• **WHAT TO DO**
Put the lines of the data into a numbered list, starting at the line that contains "Image resolution: width=612" and ending at the last line of the data, both included. Leave out any blank lines.
___ PROVIDED DATA
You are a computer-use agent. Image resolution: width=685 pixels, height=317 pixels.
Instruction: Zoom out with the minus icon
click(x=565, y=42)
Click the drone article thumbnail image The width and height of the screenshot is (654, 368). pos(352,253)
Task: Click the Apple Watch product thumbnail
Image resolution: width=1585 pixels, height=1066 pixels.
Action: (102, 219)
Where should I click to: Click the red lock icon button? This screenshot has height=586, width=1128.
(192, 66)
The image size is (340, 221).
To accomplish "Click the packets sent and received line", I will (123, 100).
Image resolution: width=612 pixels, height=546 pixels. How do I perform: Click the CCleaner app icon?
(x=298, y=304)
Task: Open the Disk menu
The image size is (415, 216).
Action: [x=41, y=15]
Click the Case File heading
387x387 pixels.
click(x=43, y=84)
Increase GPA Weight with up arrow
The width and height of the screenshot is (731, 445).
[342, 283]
______
• **SOLUTION TO THE PROBLEM**
1. Image resolution: width=612 pixels, height=546 pixels. How do I perform: Click the CCleaner app icon?
2. (x=298, y=304)
3. Task: Open the Disk menu
4. The image size is (415, 216).
5. Action: [x=41, y=15]
6. Click the Case File heading
7. 387x387 pixels.
8. click(x=43, y=84)
9. Increase GPA Weight with up arrow
10. The width and height of the screenshot is (731, 445).
11. [342, 283]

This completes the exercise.